◆ **What you should do**: When the word "badge" appears in a line of the data below, list that line.

---

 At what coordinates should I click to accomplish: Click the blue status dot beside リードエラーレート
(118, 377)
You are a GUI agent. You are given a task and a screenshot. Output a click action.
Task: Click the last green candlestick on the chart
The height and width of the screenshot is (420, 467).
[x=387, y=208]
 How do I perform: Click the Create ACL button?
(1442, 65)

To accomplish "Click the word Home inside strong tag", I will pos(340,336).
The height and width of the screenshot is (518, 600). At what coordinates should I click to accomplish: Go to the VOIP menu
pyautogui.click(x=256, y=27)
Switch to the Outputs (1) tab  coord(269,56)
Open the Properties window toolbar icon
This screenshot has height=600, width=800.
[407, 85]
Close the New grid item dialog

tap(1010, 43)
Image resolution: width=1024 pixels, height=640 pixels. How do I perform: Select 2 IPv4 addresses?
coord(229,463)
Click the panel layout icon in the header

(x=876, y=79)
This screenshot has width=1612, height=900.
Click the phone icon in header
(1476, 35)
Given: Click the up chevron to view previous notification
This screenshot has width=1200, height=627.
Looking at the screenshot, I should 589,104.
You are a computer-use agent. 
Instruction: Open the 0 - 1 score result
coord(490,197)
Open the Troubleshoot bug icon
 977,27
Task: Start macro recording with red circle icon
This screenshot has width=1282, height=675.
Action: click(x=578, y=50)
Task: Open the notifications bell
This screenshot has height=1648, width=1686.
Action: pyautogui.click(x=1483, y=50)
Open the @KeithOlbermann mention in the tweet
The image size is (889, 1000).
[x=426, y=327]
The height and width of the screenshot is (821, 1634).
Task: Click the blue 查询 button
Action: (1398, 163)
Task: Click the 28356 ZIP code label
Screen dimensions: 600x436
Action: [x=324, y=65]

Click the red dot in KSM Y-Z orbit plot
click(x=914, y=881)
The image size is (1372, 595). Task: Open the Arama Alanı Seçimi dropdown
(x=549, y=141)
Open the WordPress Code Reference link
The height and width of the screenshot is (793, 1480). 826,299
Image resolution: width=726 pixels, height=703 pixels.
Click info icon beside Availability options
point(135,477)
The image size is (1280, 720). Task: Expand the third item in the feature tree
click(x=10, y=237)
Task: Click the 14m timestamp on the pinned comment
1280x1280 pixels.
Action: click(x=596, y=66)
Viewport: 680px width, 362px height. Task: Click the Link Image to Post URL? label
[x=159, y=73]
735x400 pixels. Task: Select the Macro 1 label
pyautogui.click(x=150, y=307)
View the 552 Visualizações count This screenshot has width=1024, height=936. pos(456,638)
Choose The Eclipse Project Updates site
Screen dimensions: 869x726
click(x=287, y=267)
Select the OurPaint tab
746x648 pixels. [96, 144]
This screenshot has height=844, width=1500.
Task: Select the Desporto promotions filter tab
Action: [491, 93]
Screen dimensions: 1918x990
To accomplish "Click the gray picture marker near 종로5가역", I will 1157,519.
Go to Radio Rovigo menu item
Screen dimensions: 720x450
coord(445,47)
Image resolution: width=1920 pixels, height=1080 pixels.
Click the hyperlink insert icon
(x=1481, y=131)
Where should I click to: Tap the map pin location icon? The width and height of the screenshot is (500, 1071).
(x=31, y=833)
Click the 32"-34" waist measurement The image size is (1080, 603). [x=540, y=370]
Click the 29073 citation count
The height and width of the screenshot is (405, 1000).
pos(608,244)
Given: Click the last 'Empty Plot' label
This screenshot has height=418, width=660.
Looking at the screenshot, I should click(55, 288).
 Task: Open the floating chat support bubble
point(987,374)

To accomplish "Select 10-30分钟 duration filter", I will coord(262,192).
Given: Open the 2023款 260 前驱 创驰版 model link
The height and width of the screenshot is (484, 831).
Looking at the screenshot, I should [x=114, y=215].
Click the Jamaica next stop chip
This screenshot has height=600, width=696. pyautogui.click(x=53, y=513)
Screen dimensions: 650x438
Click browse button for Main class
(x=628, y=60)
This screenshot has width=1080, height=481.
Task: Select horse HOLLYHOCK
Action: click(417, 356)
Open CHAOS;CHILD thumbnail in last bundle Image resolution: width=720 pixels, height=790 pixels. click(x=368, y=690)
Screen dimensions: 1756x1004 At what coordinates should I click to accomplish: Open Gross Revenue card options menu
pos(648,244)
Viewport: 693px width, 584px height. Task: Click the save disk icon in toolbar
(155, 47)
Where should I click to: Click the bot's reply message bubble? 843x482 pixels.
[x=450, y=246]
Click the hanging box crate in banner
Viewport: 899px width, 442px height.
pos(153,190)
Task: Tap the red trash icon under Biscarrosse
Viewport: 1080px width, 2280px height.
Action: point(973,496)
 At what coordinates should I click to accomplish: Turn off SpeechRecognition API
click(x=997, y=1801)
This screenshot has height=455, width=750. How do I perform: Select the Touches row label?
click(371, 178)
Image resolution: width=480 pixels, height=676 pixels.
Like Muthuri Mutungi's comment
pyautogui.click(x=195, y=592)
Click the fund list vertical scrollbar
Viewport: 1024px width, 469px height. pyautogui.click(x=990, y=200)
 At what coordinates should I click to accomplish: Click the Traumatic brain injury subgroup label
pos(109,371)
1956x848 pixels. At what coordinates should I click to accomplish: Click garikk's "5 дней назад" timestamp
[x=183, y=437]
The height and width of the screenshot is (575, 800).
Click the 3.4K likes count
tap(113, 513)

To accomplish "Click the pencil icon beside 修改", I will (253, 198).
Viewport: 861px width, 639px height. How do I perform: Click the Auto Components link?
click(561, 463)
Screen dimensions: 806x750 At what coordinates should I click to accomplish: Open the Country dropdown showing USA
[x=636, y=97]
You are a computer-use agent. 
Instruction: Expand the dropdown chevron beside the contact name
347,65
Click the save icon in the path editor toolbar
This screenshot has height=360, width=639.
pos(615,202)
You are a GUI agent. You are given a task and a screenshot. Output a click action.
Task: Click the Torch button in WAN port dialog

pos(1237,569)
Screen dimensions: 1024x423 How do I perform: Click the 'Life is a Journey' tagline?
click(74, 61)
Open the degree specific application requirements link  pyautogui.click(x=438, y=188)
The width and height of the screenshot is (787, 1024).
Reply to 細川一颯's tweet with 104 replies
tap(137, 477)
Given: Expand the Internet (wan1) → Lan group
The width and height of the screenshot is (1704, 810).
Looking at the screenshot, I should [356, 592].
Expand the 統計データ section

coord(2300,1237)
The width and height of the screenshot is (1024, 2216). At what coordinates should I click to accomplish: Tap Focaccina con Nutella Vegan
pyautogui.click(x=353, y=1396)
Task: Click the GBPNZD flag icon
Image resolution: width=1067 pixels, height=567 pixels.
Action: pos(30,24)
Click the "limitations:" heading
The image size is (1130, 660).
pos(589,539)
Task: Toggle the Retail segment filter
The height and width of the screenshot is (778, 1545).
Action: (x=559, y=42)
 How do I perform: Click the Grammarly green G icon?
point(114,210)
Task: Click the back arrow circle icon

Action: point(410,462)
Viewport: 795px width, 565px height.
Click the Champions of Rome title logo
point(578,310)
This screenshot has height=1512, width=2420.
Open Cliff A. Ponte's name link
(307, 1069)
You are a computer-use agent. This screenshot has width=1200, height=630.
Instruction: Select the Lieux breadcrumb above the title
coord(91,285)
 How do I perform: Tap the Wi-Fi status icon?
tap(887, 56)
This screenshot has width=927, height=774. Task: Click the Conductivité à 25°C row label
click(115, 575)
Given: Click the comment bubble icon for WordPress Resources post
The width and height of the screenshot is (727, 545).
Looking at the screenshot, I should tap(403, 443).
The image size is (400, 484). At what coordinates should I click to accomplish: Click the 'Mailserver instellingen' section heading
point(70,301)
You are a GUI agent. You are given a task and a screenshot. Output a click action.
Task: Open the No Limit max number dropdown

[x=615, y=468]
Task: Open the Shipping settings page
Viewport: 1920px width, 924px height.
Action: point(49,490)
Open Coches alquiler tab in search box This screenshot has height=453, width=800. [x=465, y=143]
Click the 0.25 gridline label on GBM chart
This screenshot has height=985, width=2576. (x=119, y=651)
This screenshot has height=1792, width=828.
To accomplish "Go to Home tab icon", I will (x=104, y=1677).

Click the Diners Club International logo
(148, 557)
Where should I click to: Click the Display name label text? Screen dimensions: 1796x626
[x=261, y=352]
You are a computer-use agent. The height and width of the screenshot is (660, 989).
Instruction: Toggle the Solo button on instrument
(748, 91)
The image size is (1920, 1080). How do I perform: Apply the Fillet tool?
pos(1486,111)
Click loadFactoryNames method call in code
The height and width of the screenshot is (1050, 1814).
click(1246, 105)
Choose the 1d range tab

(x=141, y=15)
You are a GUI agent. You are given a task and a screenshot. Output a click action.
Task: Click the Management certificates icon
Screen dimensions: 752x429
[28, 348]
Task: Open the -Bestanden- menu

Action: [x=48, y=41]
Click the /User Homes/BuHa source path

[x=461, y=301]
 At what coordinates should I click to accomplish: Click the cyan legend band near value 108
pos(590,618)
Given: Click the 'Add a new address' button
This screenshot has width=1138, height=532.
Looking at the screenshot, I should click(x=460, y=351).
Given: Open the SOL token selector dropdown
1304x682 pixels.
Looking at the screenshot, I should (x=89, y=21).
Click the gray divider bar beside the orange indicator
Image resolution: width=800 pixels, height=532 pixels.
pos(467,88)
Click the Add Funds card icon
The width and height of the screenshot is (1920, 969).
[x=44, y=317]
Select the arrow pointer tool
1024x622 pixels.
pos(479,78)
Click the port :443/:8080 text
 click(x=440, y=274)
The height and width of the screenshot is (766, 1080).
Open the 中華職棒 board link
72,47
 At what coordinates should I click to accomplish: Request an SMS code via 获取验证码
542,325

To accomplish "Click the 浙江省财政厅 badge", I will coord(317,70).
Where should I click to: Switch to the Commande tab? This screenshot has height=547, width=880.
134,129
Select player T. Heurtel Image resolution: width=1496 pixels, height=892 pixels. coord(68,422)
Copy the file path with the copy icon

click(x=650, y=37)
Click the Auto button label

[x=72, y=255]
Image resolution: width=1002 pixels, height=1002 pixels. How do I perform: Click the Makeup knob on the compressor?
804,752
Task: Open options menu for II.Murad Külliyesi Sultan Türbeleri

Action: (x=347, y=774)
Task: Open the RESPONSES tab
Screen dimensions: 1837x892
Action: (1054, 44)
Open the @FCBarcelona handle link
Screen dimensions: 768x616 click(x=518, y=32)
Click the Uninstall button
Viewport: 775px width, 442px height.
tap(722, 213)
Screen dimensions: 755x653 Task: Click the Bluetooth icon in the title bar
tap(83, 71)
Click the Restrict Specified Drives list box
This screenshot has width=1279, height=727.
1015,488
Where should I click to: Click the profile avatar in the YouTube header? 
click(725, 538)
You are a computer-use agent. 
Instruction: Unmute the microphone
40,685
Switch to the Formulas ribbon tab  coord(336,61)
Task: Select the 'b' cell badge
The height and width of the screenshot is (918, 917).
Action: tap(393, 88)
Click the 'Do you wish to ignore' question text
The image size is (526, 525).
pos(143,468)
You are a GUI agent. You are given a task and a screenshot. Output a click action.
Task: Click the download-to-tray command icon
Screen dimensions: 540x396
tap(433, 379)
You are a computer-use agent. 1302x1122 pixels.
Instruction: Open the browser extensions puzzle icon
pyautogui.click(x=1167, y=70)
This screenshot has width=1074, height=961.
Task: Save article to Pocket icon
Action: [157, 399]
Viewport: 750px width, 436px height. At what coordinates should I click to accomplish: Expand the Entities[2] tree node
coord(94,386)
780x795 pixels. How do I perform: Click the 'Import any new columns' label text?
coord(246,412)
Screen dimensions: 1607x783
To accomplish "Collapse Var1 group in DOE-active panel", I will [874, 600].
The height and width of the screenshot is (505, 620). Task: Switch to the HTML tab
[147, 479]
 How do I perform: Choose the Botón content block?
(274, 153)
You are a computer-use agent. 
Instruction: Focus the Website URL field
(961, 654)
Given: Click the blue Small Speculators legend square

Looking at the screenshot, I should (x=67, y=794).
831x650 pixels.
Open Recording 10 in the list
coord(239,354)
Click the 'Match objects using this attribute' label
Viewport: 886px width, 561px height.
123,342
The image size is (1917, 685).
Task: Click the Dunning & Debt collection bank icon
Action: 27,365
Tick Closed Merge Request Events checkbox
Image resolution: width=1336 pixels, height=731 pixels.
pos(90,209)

---

◆ **Written response**:
To accomplish "Click the 浙江省财政厅 badge", I will coord(317,70).
Task: Select the 'b' cell badge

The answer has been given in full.